Hafjell is a village and a ski resort in Norway, in the Øyer Municipality in Innlandet county.

Hafjell hosted the alpine skiing events (giant slalom and slalom) at the 1994 Winter Olympics; the speed events were held at Kvitfjell, a regular stop on the World Cup tour for men's speed events in March. Hafjell occasionally hosts World Cup slalom and giant slalom races, last in 2006 (women) and 1996 (men's and women's finals).

==Hafjell Bike Park==

Hafjell Bike Park is renowned as the best bike park for downhill riding in Norway and some of the trails having vertical drops of 830 m. These vary in difficulty with jumps and drops for the ”nut balls”, along with easier lines for beginners.

Since its early inception in 2001, Hafjell Bike Park has become known as a world class bike park. It started with the “Wednesday Club” - a group of local riders doing shuttle runs in the area who soon became tired of blasting down the Hafjell fire-roads and craved more demanding trails. In February 2002, a meeting between Snorre Pedersen and the manager of Hafjell Alpine Centre, Geir Olsen took place, resulting in support from Hafjell Alpine Centre, ending the illegal trail building.

Snorre Pedersen is the architect of the park, and is described as a magician with bike trails.

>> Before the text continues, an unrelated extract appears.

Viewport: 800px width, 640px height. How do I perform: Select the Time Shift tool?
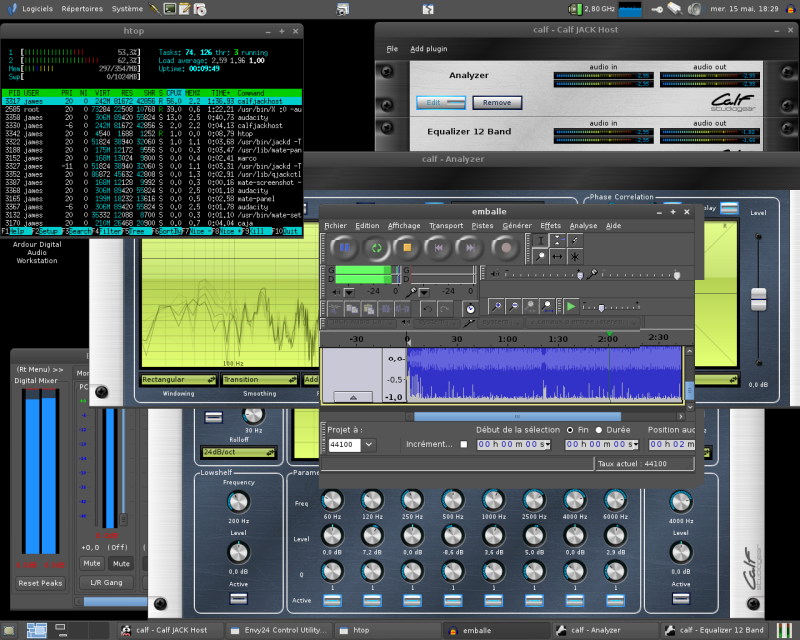(x=558, y=256)
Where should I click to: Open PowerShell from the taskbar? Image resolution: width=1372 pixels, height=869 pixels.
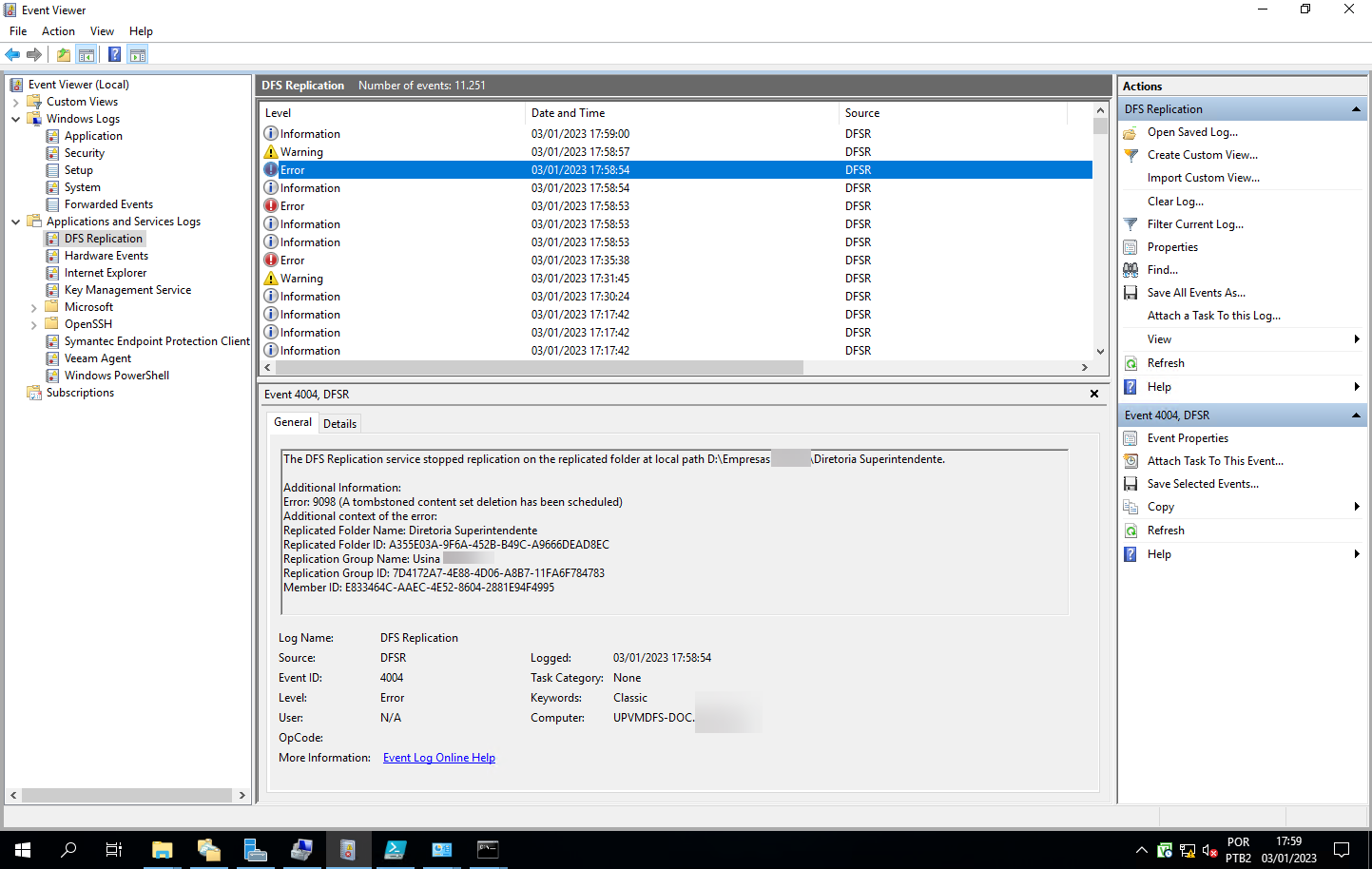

In 2003 he became a pioneer, digging and constructing the NC-trail, together with the help of volunteers who put hundreds of hours of manual labour in. Hafjell hosted the National Downhill race in 2004 on this first trail. This was the start of the designing and transforming of the hills of Hafjell, turning it into a true paradise for the downhill enthusiasts.

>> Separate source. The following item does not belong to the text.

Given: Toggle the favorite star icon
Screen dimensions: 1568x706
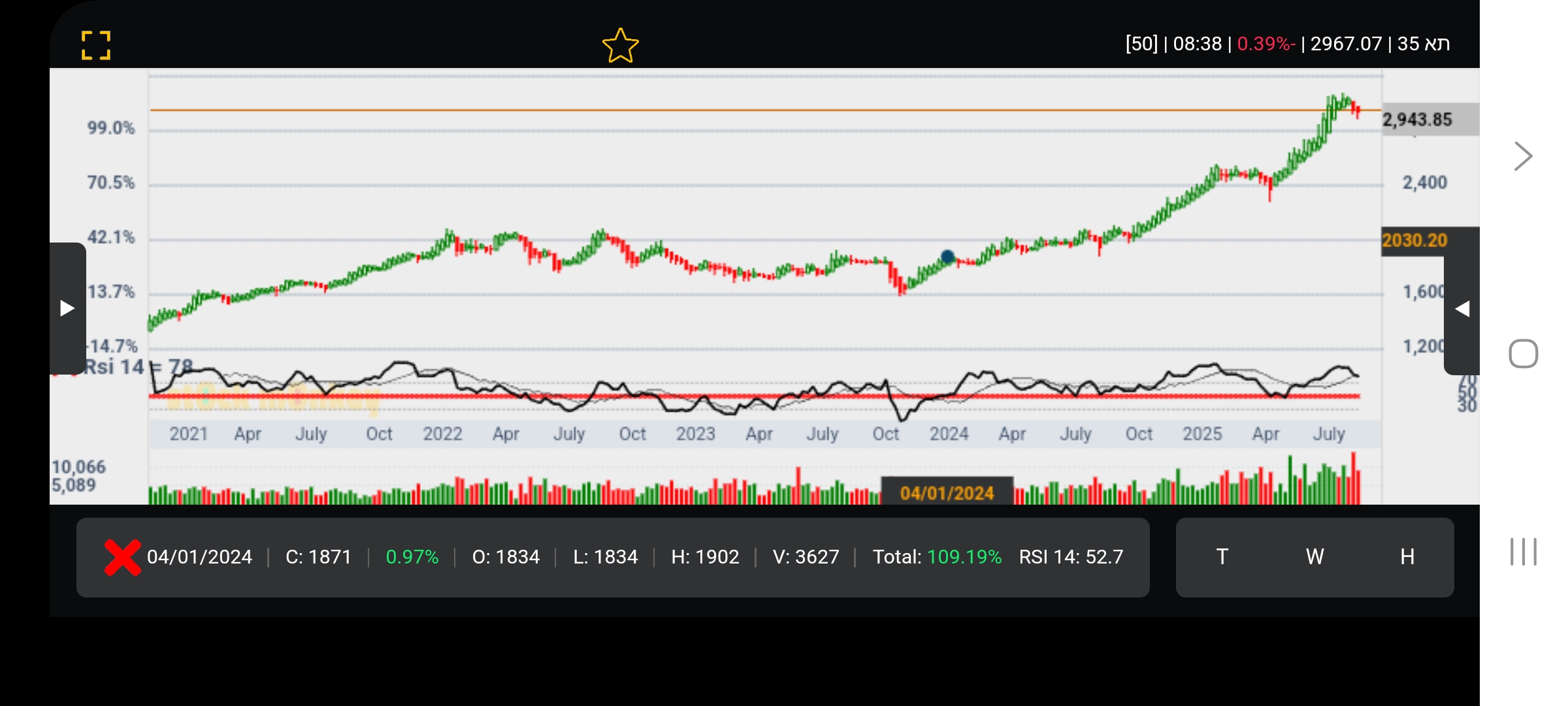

Altogether 14 trails are now carved into the wooded alpine landscape. Hafjell now has amenities for all types of riding, from downhill and trail riding to cross-country. There is access to a gondola and other lifts for better access to the ski resort.

==The name==
The park was known as "Avfjellet" until 1930. The first element is av 'off', the last element is fjell 'mountain'. The meaning is 'the mountain broken off a larger mountain' (the top of Hafjell lies beneath the larger and taller mountain Nevelfjell, and is considered to be a part of this). The first element was pronounced just as [a:], and the h was later added (see h-adding) to emphasize it.

==Events==
The venue hosted the Alpine skiing events during the 2016 Winter Youth Olympics.